Cash Aaland: Diversion Fight Costs Exceed Flood Fighting Costs

The Diversion Authority made news recently by hiring New York lawyers who charge $1,000.00 an hour. Spending money on lawyers is nothing new for the FM Diversion Authority. To date this committee has paid out more than $4,700,000.00 to lawyers.

Marcus Larson, a vocal opponent of Fargo’s dam project, has been tracking Diversion Authority spending and publishing the monthly totals on his blog at FMDam.org. As of December 31, 2015, the Fargo Diversion Authority has spent approximately $262,000,000.00.

In December alone the Diversion Authority spending averaged $480,000.00 per day. So $1,000.00 hour lawyers is no big deal for these folks.

From what Fargo leaders have spent so far, Fargo could have fought floods for the next two hundred years and still be money ahead.

To put this spending in perspective, Marcus points out that the total cost to Fargo for fighting floods over the past twenty-two years, a period which included the greatest flood in recorded history, was $36,900,000.00. Fargo was reimbursed by the federal government in the amount of $21,600,000.00.

So Fargo grand total flood fighting cost for the past twenty-two years was only $15,300,000.00.

From what Fargo leaders have spent so far, Fargo could have fought floods for the next two hundred years and still be money ahead. It is also important to note that the committee members who have spent these 261 million tax dollars haven’t managed to move one shovel of dirt on their diversion or their dam. Despite this spending Fargo is still unprotected and in the unlikely event next spring brings a flood, up again will go the clay dike on 2nd street to keep Fargo City Hall from flooding.

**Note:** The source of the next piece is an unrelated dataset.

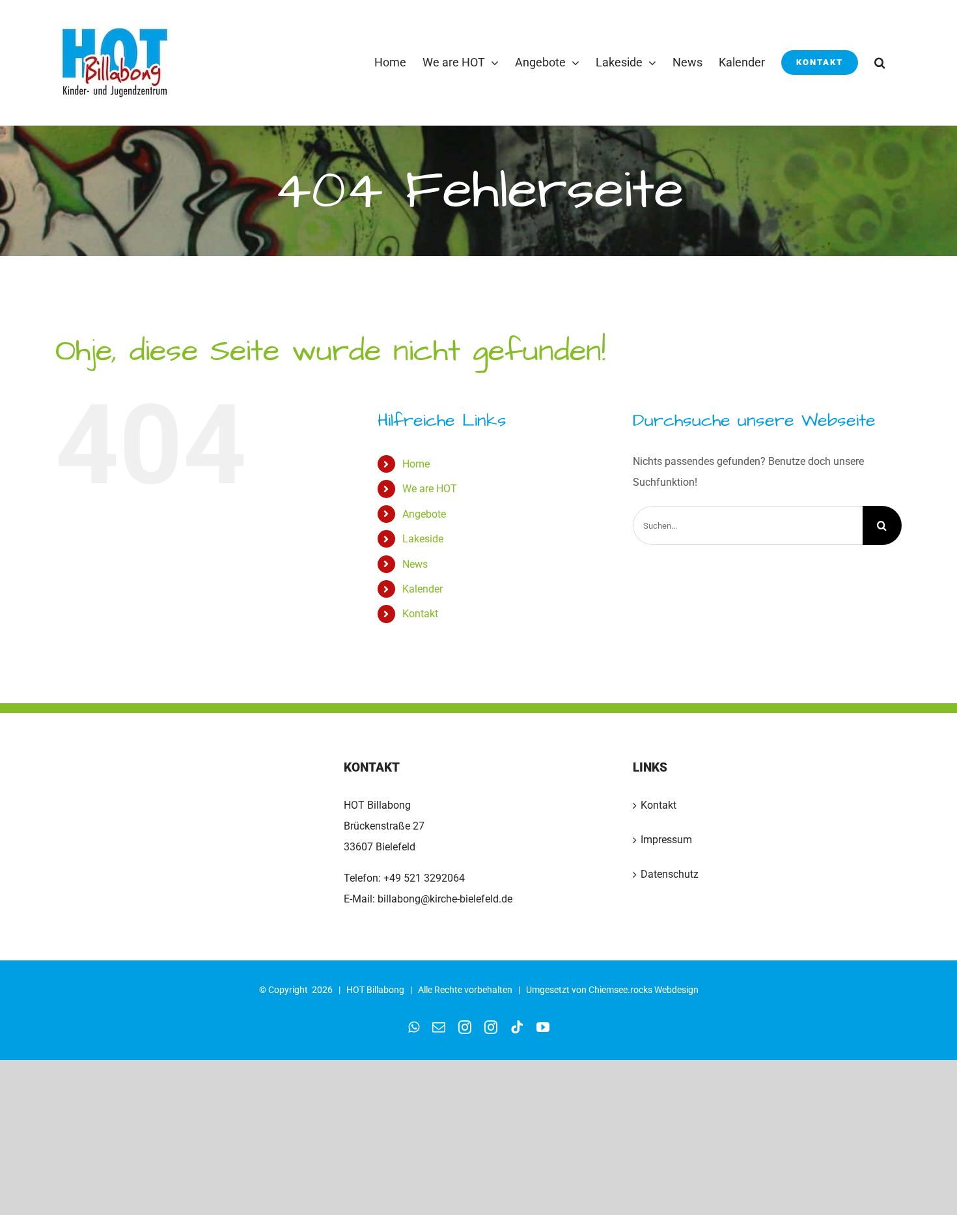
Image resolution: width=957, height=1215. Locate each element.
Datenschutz (670, 874)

The $1,000.00 an hour New York lawyers are going to try to get Fargo the Public Private Partnership new project start that will be given to one of several competing Army Corps projects. Even if selected, a PPP authorization is no guarantee that there will be any federal funding as Fargo’s project will still have a terrible cost benefit ratio. In April 2011, the Corps estimated that the backlog of its authorized but unfunded construction projects was $62 billion. A Public Private Partnership authorization will however, enable Fargo’s leaders to borrow two billion dollars, secured by the Cass County private property owners who, by a majority, voted against the assessment district.

So these New York lawyers may enable Fargo to borrow billions, secured by private property, against the owner’s wishes, without any means to pay it back, except by taxing private property owners. This is sort of like your unemployed nephew buying a sofa at a rent to own place at 35% interest. A responsible aunt or uncle would refuse to co-sign that loan, but if you are a Cass County resident in the tax assessment district, you were given no choice. In the big scheme of Fargo spending, $1000.00 an hour New York lawyers is small potatoes.

Cash Aaland is a resident of rural Richland County, near Christine, North Dakota. He is an attorney practicing in Fargo, ND. He is a board member of the Mndak Upstream Coalition, a non-profit organization composed of 100s of residents and property owners in harm’s way of Fargo-Moorhead and the US Army Corps’ plans to construct dams on the Wild Rice and Red rivers south of Fargo. Cash is also a committee members of the Richland-Wilkin Joint Powers Authority, a political organization made up of 36 political entitles from Richland and Cass County, North Dakota, and Wilkin and Clay Counties in Minnesota. Members include 3 counties, 9 cities, a water-resource district, two school districts and numerous townships.